2006-09-13 17:46:30

by Peter Zijlstra

[permalink] [raw]
Subject: [PATCH 2/2] new bd_mutex lockdep annotation

Use the gendisk partition number to set a lock class.

Signed-off-by: Peter Zijlstra <[email protected]>
Cc: Neil Brown <[email protected]>
Cc: Ingo Molnar <[email protected]>
Cc: Arjan van de Ven <[email protected]>
Cc: Andrew Morton <[email protected]>
Cc: Jason Baron <[email protected]>
---
fs/block_dev.c | 9 +++++++++
1 file changed, 9 insertions(+)

Index: linux-2.6-mm/fs/block_dev.c
===================================================================
--- linux-2.6-mm.orig/fs/block_dev.c
+++ linux-2.6-mm/fs/block_dev.c
@@ -357,10 +357,14 @@ static int bdev_set(struct inode *inode,

static LIST_HEAD(all_bdevs);

+static struct lock_class_key bdev_part_lock_key;
+
struct block_device *bdget(dev_t dev)
{
struct block_device *bdev;
struct inode *inode;
+ struct gendisk *disk;
+ int part = 0;

inode = iget5_locked(bd_mnt->mnt_sb, hash(dev),
bdev_test, bdev_set, &dev);
@@ -386,6 +390,11 @@ struct block_device *bdget(dev_t dev)
list_add(&bdev->bd_list, &all_bdevs);
spin_unlock(&bdev_lock);
unlock_new_inode(inode);
+ mutex_init(&bdev->bd_mutex);
+ disk = get_gendisk(dev, &part);
+ if (part)
+ lockdep_set_class(&bdev->bd_mutex, &bdev_part_lock_key);
+ put_disk(disk);
}
return bdev;
}

--


2006-09-13 18:16:14

by Arjan van de Ven

[permalink] [raw]
Subject: Re: [PATCH 2/2] new bd_mutex lockdep annotation

Peter Zijlstra wrote:
> Use the gendisk partition number to set a lock class.
>
I like this approach a whole better than what is there today (but we talked about that before ;)
It's a lot more obviously the right approach and kills a whole lot of ugly duplication

so

Acked-by: Arjan van de Ven <[email protected]>

>
> --

2006-09-14 07:11:29

by NeilBrown

[permalink] [raw]
Subject: Re: [PATCH 2/2] new bd_mutex lockdep annotation

On Wednesday September 13, [email protected] wrote:
> Use the gendisk partition number to set a lock class.

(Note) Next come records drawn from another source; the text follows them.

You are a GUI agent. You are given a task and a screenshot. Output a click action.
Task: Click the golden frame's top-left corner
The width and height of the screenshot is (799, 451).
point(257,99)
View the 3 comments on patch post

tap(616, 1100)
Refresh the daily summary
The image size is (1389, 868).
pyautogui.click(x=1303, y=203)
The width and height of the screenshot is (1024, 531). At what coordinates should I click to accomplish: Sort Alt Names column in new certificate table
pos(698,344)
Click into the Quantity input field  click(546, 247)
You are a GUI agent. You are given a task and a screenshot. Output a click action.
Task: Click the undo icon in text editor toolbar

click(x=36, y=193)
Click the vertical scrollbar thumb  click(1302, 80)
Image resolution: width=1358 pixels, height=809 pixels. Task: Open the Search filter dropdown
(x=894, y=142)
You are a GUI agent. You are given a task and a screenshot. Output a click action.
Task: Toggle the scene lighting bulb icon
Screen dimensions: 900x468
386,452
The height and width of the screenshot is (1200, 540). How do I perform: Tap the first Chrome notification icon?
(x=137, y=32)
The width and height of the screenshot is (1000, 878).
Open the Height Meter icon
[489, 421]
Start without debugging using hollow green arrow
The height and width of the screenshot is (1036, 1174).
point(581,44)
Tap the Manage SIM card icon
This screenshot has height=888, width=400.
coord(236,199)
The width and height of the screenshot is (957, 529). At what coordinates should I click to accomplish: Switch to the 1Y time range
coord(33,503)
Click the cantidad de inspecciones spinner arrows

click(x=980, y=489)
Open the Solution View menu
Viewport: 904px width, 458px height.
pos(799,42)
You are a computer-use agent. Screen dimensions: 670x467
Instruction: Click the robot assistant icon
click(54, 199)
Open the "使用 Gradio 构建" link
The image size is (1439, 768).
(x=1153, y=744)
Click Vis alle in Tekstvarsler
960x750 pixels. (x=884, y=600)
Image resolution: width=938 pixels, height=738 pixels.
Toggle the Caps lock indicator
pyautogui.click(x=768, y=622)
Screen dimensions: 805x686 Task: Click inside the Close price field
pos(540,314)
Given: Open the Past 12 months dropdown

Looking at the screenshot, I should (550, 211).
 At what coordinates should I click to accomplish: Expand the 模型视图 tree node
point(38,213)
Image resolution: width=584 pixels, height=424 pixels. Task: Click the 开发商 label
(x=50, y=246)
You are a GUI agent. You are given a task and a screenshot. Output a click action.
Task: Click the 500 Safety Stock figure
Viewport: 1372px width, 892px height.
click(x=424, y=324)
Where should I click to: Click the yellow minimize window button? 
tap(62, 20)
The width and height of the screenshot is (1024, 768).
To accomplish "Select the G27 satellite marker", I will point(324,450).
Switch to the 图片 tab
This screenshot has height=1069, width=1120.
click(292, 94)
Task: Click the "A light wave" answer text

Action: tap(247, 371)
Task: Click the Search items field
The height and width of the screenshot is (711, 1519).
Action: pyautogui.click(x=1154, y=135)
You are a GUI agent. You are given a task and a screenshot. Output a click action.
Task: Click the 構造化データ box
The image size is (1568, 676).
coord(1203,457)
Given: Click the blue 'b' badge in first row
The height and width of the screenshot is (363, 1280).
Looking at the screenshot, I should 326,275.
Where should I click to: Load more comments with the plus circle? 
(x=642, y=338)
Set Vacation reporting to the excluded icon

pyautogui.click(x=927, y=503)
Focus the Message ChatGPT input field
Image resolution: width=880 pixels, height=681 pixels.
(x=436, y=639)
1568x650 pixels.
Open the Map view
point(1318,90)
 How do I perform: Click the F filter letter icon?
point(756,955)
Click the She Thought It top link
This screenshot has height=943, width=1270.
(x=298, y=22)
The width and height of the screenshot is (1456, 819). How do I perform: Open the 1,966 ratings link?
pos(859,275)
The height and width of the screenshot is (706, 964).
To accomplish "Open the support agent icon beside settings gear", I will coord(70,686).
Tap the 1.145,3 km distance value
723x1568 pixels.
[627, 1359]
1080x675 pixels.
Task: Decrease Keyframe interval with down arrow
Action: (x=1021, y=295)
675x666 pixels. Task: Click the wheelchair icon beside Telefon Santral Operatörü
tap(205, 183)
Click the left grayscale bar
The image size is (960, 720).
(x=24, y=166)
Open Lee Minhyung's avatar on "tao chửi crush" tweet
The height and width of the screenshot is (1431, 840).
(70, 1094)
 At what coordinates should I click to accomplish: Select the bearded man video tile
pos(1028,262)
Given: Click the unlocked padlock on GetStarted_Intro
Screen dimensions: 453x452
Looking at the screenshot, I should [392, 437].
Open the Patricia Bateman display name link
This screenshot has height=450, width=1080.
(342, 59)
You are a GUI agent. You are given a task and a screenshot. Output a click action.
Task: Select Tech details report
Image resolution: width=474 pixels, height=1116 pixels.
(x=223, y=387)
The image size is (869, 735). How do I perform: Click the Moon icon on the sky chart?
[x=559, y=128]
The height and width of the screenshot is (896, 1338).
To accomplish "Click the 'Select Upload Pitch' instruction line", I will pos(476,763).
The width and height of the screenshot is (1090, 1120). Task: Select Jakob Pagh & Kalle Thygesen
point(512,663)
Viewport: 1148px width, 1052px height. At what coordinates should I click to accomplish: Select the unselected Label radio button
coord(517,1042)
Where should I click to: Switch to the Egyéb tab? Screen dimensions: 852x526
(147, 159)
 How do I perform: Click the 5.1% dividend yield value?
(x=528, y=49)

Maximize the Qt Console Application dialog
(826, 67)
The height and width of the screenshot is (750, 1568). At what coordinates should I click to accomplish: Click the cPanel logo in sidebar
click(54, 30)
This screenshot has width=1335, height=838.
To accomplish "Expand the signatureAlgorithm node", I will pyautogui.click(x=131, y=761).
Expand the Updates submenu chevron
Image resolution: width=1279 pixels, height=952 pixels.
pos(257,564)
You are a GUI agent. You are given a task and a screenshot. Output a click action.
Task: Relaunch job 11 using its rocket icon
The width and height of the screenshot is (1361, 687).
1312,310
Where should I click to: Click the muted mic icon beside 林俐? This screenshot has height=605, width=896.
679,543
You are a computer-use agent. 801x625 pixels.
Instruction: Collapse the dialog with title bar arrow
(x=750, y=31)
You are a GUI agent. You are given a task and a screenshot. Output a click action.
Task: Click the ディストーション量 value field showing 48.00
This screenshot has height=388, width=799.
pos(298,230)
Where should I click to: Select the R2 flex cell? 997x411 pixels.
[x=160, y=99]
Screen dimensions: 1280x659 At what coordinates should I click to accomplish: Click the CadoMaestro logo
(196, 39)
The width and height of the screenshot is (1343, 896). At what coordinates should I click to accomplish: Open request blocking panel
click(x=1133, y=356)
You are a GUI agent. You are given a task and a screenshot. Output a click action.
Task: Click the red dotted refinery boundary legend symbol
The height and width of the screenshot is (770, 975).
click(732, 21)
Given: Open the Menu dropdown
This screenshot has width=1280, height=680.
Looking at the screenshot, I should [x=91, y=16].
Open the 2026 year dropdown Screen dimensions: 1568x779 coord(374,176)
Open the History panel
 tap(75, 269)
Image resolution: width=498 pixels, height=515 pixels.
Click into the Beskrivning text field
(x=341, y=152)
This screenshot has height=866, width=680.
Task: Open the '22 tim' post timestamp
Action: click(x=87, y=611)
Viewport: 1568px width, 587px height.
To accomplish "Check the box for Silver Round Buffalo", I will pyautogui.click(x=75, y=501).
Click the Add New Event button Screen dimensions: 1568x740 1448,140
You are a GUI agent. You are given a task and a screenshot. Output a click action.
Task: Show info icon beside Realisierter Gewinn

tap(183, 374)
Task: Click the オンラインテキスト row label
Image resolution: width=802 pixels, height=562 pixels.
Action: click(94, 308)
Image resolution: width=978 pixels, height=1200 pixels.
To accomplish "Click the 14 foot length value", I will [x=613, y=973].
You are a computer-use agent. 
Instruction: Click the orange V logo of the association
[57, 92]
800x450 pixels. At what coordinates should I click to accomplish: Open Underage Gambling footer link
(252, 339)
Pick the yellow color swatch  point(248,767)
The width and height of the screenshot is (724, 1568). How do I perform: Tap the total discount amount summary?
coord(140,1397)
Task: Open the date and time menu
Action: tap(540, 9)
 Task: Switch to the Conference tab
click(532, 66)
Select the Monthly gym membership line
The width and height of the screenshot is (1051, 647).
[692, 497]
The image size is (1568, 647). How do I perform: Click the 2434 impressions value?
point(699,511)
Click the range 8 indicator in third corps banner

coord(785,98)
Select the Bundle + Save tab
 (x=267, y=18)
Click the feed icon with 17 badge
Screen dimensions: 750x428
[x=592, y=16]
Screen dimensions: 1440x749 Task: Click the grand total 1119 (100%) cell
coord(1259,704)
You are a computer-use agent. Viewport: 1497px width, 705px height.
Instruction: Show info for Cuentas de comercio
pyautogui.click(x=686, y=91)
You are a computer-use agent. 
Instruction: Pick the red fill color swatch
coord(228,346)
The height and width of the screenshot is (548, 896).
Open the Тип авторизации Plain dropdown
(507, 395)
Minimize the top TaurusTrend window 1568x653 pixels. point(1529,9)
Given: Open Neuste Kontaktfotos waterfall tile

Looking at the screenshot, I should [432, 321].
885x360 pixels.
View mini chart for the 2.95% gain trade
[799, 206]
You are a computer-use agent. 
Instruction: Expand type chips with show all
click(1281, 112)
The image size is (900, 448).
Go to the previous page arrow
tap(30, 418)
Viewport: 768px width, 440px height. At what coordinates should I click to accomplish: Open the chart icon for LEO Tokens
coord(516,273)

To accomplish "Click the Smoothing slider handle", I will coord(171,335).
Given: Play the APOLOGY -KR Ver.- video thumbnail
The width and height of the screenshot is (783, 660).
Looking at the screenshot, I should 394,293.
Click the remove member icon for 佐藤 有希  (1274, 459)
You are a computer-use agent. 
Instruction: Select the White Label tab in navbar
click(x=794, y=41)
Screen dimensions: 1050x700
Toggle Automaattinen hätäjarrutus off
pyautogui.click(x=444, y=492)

Yes, this does look a lot nicer, thanks.

Two observations.
1/ I was confused that you added a call to mutex_init. One would
normally expect to only have one of these for any given mutex, so
adding one was a surprise.
I now realise that the purpose of this call is not exactly to init
the mutex, but to init the lockdep class in case this inode was
previously used for a partition but is now being used for a whole
device. This makes sense, but renders the mutex_init in
init_once pointless. Maybe that should be removed?

2/ You are introducing a new call to get_gendisk.
This bothers me for two reasons. Both relate to a comparison
with the call to get_gendisk in block_dev.c:do_open.
a/ That call is protected by lock_kernel. Your call is not.
b/ That call is followed by a test for '!disk' implying that it
can return NULL. Yours is not - at least not obviously
(put_disk does have the check).

I'm not sure if these are actually problems, but the do bother me.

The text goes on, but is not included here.